─── INPUT ───

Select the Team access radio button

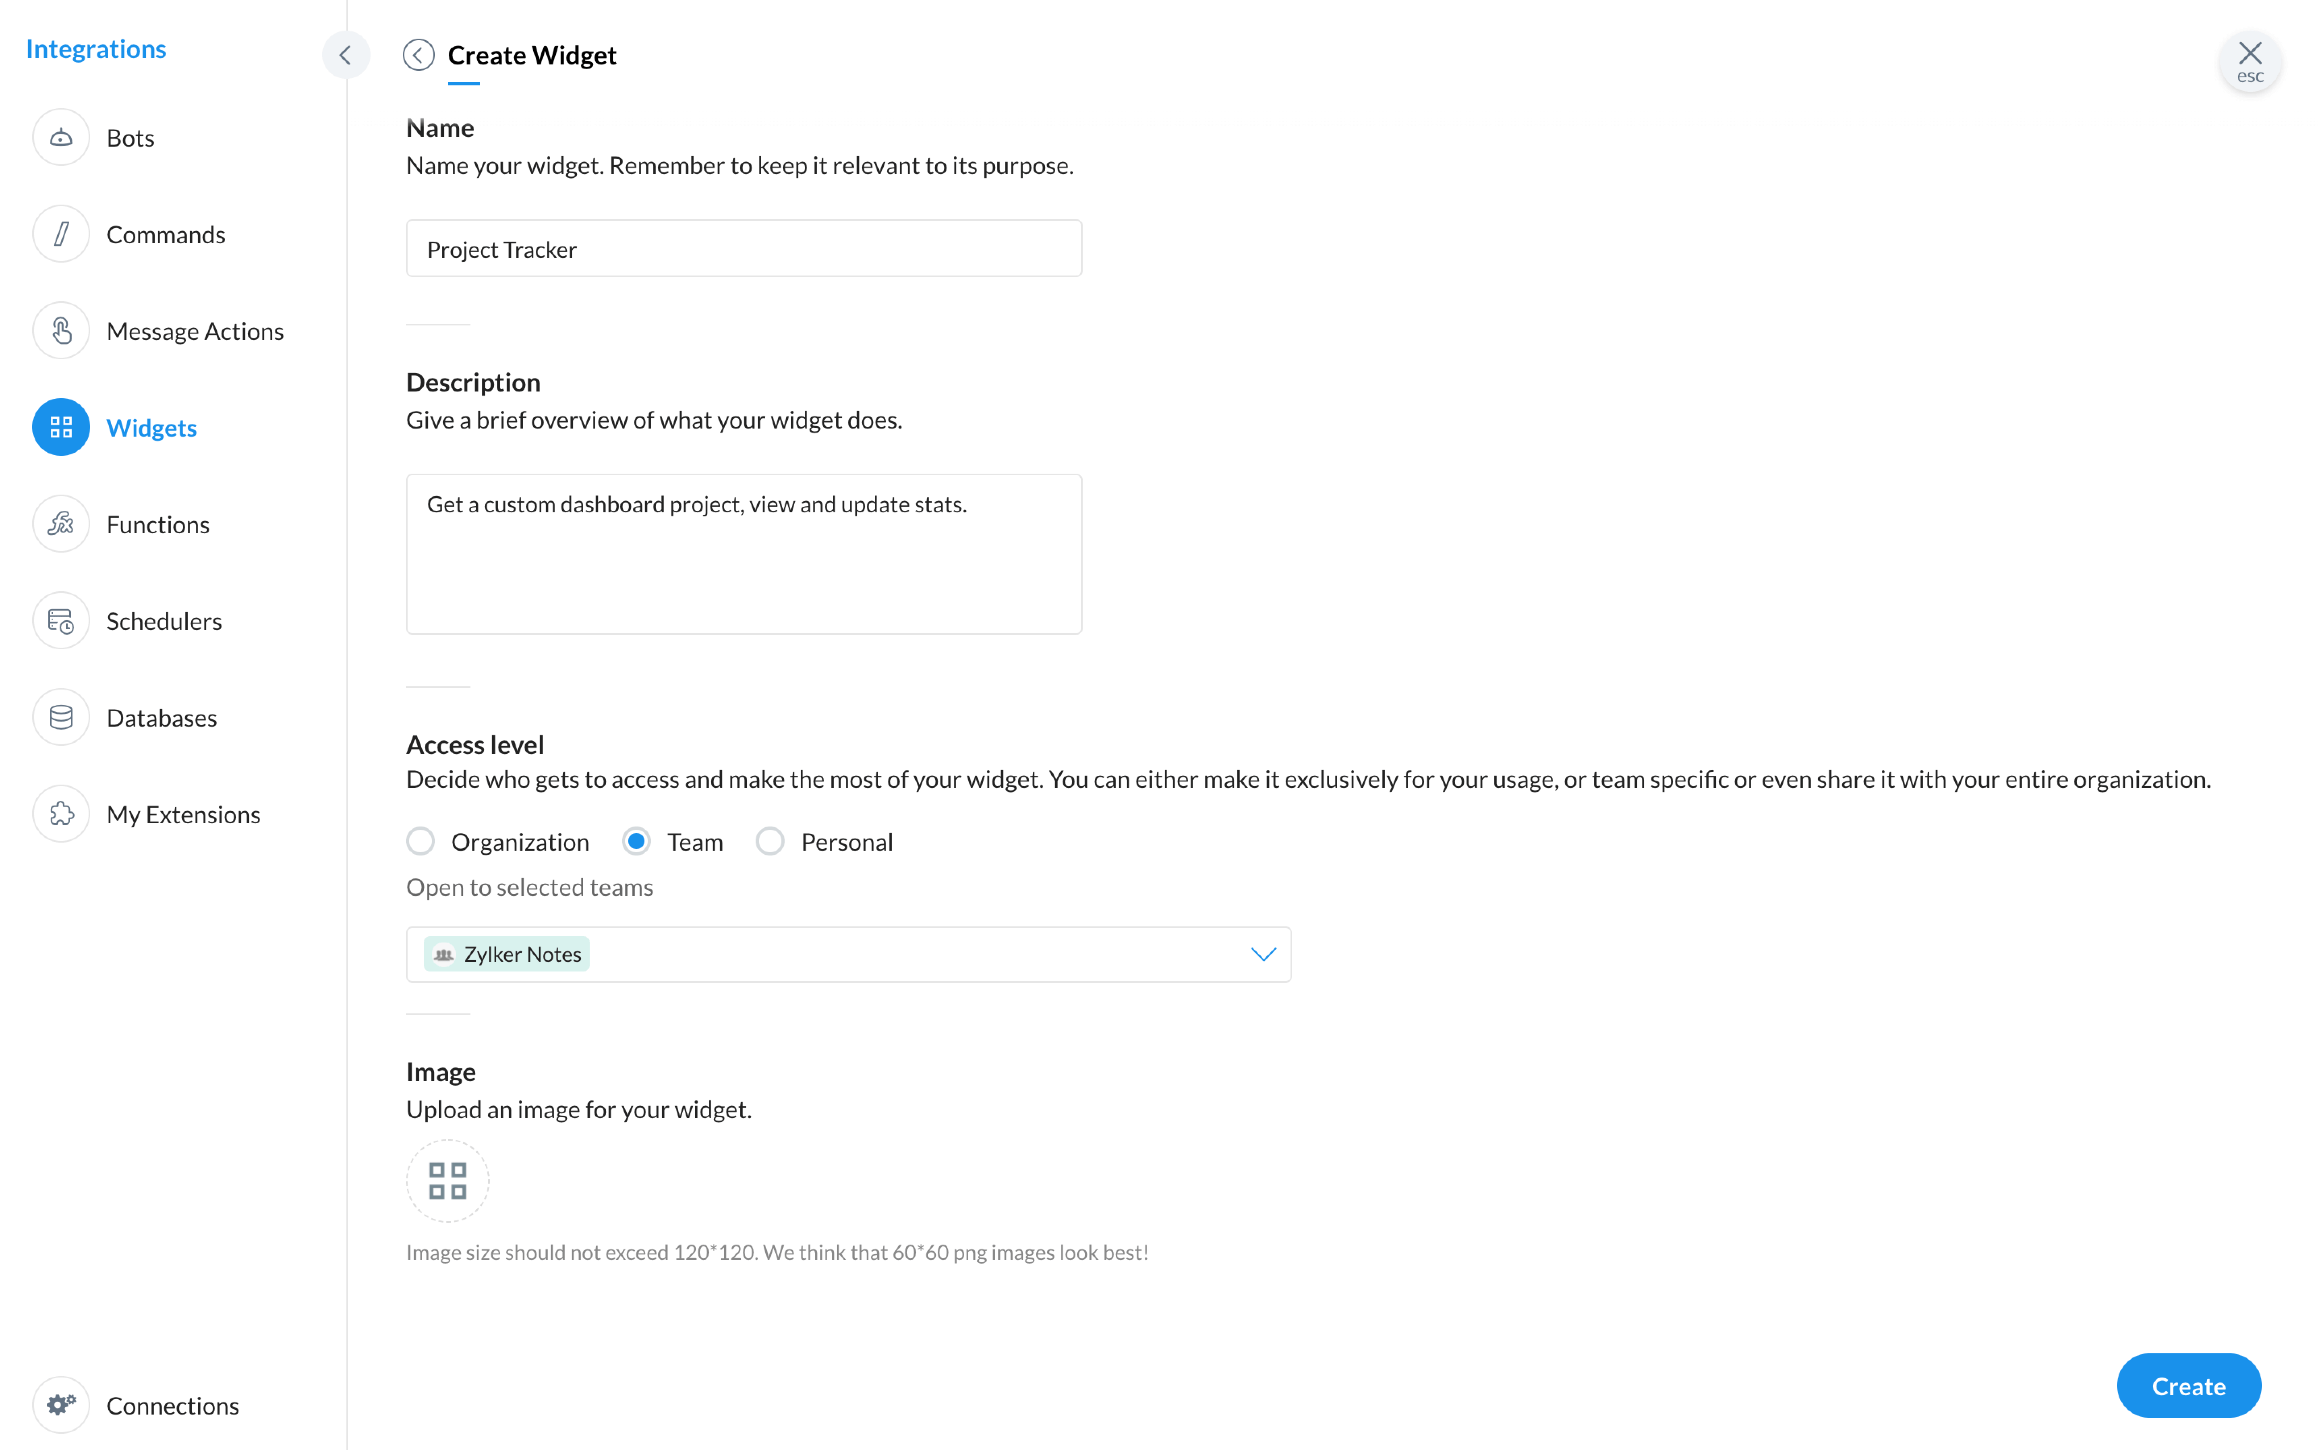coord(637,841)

───
─── INPUT ───

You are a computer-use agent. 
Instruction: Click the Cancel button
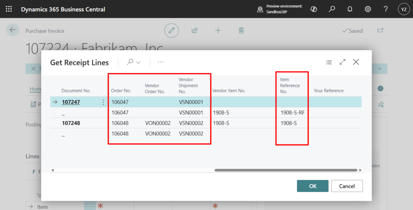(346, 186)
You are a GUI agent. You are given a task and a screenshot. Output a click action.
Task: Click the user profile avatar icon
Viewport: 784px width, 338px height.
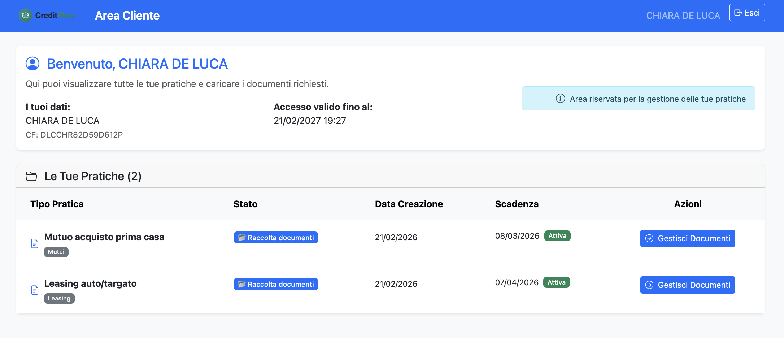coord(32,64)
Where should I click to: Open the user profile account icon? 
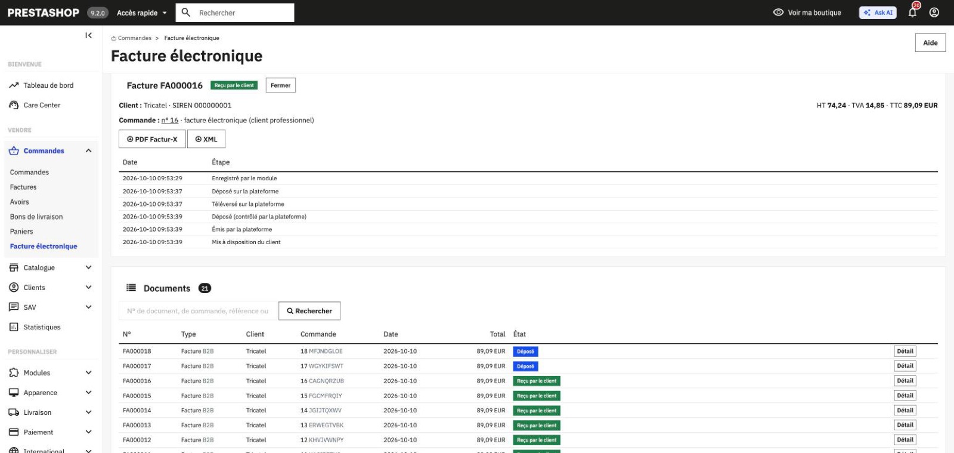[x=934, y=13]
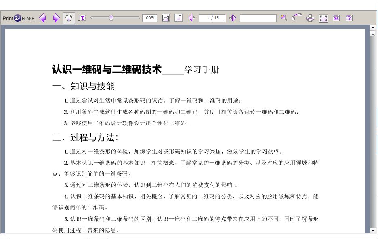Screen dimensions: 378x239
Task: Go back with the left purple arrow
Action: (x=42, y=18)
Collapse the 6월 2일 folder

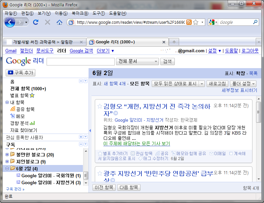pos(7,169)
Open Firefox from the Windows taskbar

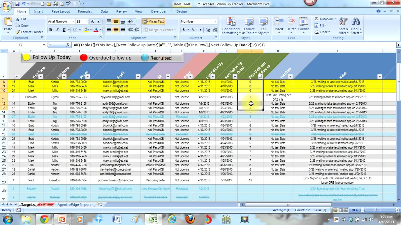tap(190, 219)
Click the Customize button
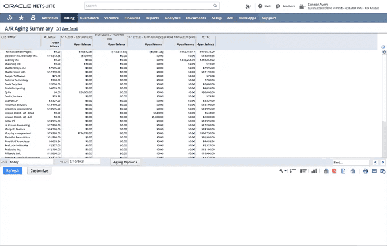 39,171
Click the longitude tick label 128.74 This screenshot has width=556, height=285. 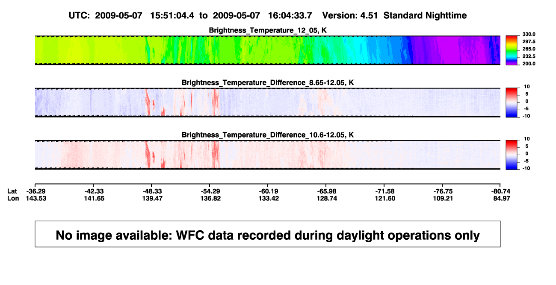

───
─── INPUT ───

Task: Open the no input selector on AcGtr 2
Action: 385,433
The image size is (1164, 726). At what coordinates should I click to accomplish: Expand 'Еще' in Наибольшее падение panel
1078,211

───

__TASK ITEM__. In the listing above, find the line with "Click the Customize button" and the line with "Click the longitude". Set down both and every line between them, minus the pictures.

__THE COMPLETED TASK__.
Click the Customize button
 39,171
Click the longitude tick label 128.74 This screenshot has width=556, height=285. 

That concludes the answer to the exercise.